On the origin of diffuse X-ray scattering from protein crystals

Abstract

X-ray crystallography is the primary source of information on protein structure at high resolution. As we seek insight into dynamics that are critical for function, we must go beyond average structure models toward an ensemble description. Traditional X-ray crystallography, however, relies on analysis of intense Bragg reflections and is sensitive only to the unit cell’s average electron density. Although ensembles are often used in crystal structure refinement, the Bragg data contain no information about displacement correlations which would be needed to provide a unique result. One solution, first proposed several decades ago, is to analyze the continuous diffuse scattering between the Bragg peaks. The diffuse scattering pattern is highly sensitive to displacement correlations and it is often observed in protein crystal diffraction. Newly-available X-ray sources and detectors are ideal for these measurements and have inspired new interest in the technique.

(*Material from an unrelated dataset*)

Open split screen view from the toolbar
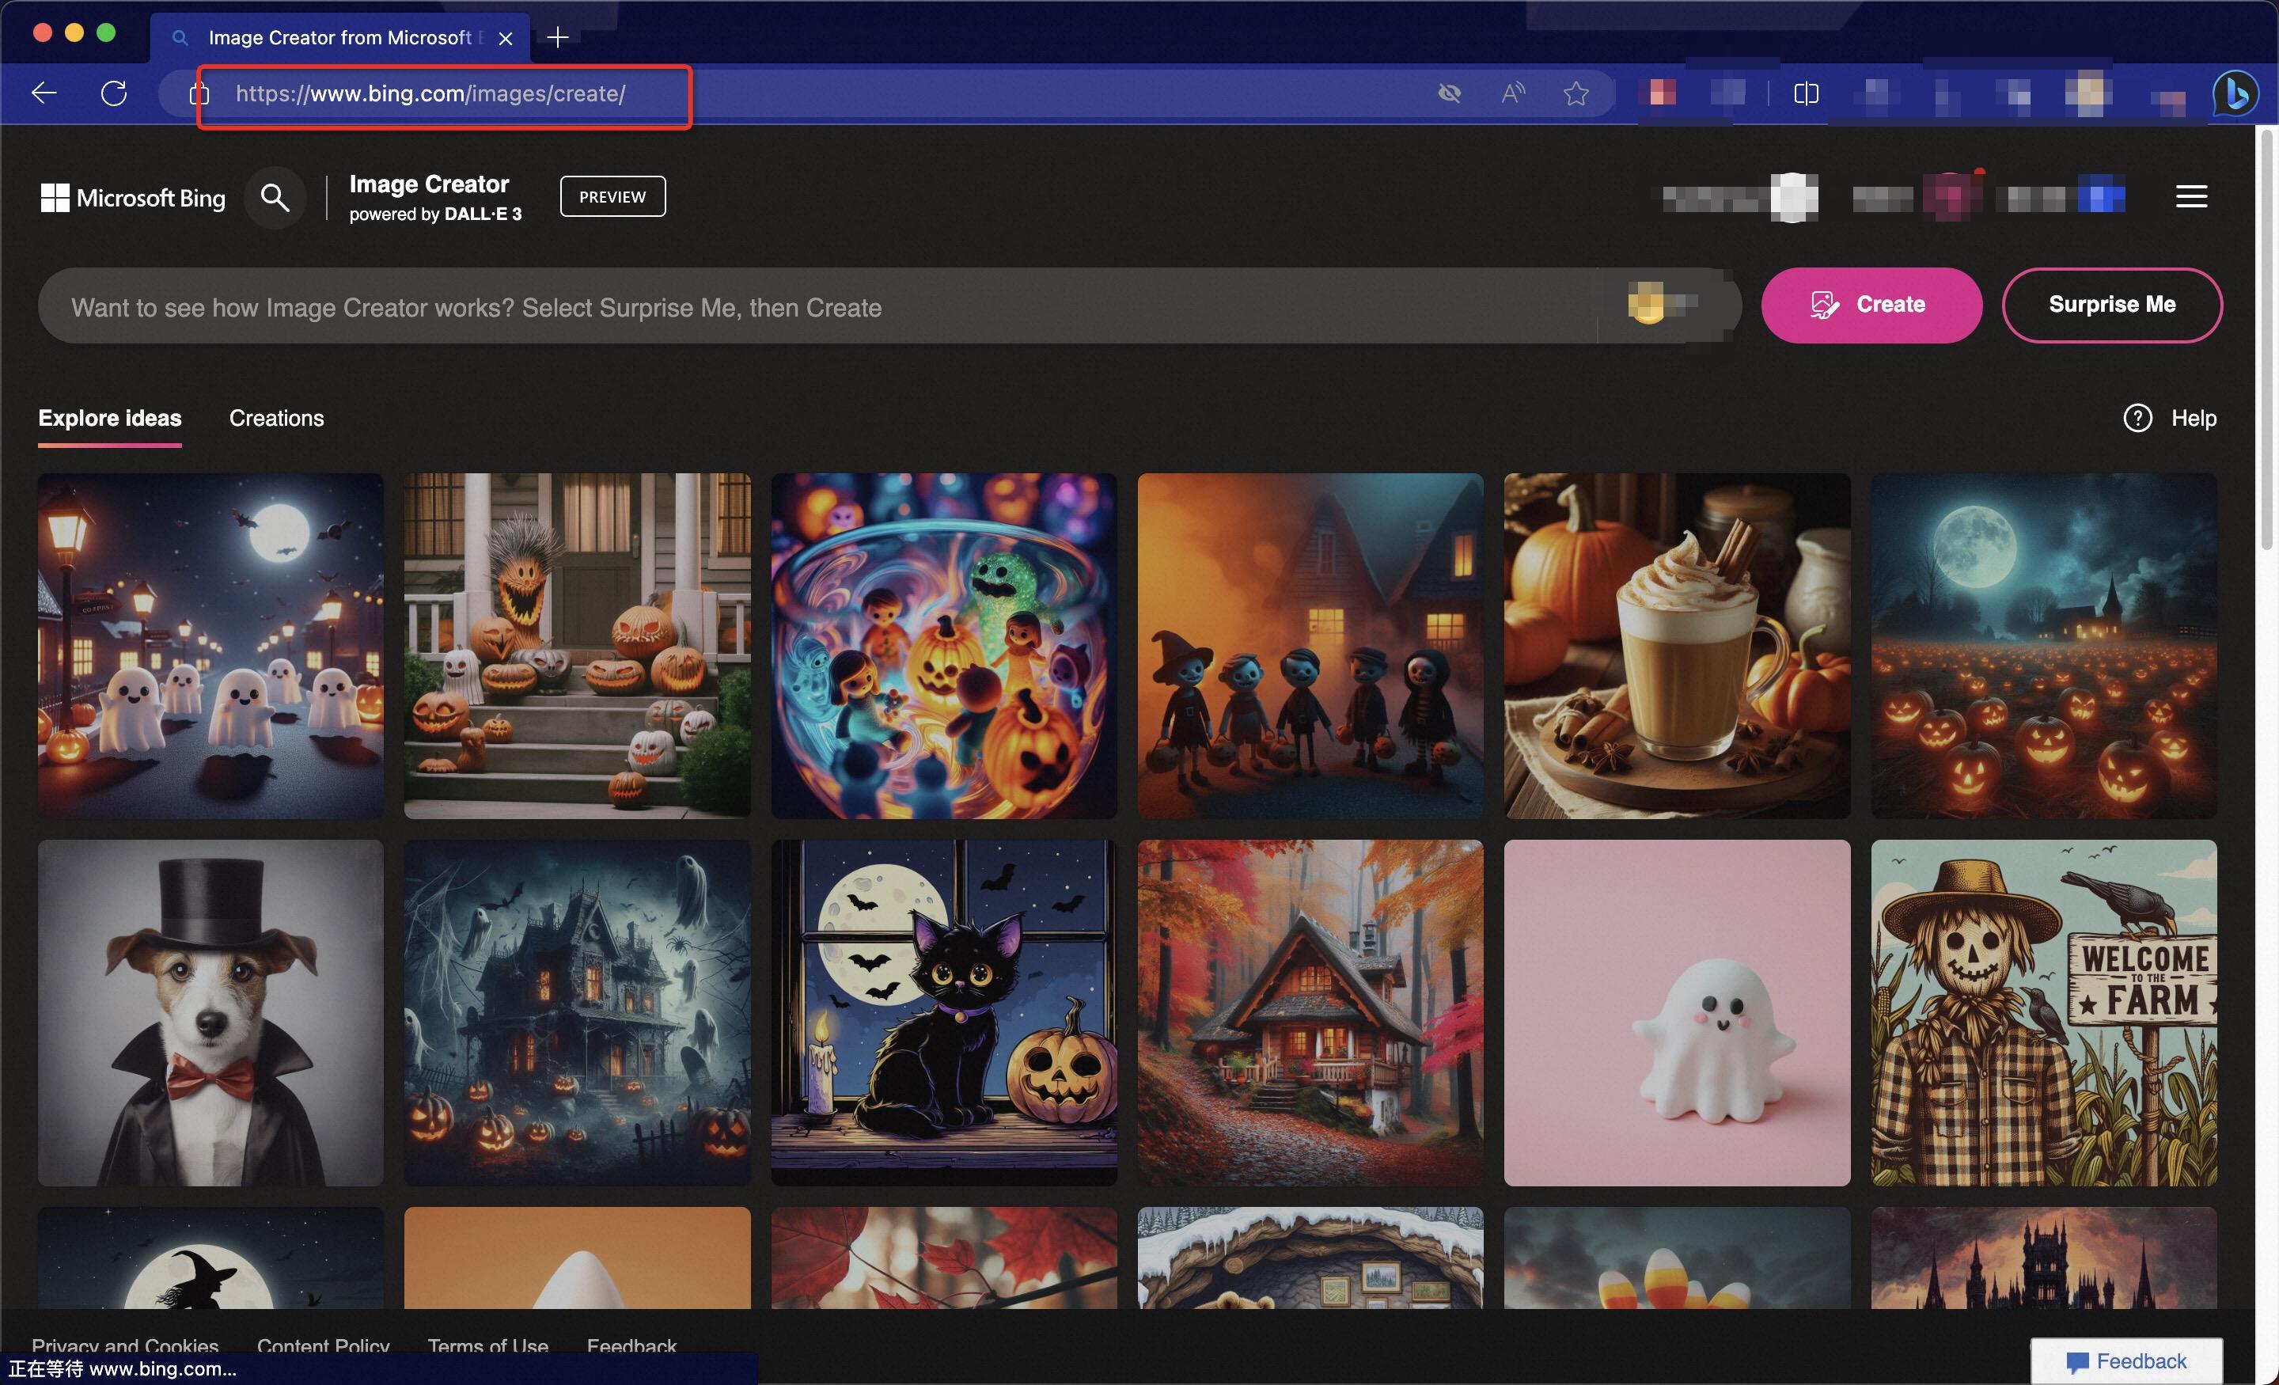The image size is (2279, 1385). click(x=1805, y=93)
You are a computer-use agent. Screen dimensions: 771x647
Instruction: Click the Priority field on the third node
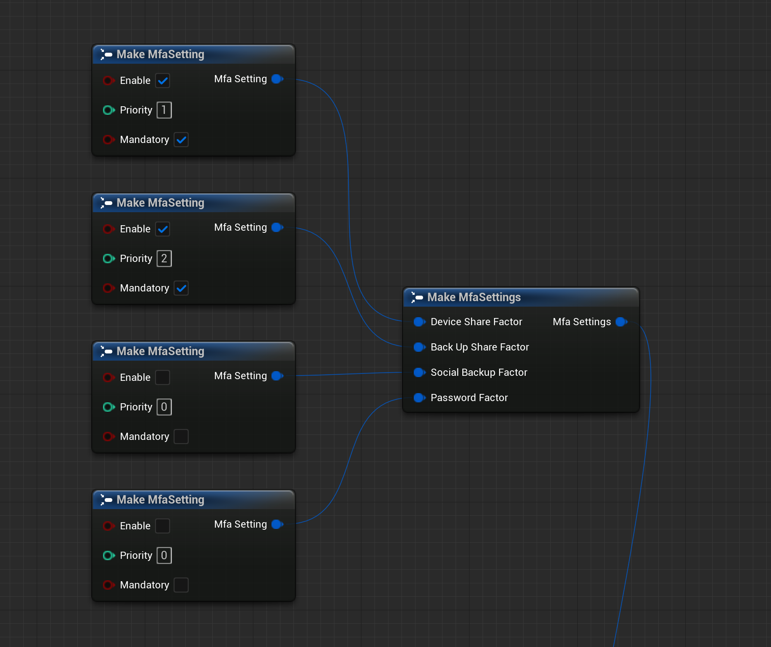(x=164, y=407)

However, the microscopic origin of diffuse scattering from proteins has not been firmly established, and this has led to considerable controversy over which models must be applied, and how the data should be treated. To resolve this issue, we measured highly detailed and precise maps of total diffraction from lysozyme crystals in three space groups at room temperature. To aid in interpretation, all-atom MD simulations were performed by David A.Case (Rutgers) on one or more unit cells. These measurements and simulations highlight the variety of diffuse features that can be observedeven in very well-diffracting systems and provide insight into the types of disorder that are likely common to all protein crystals.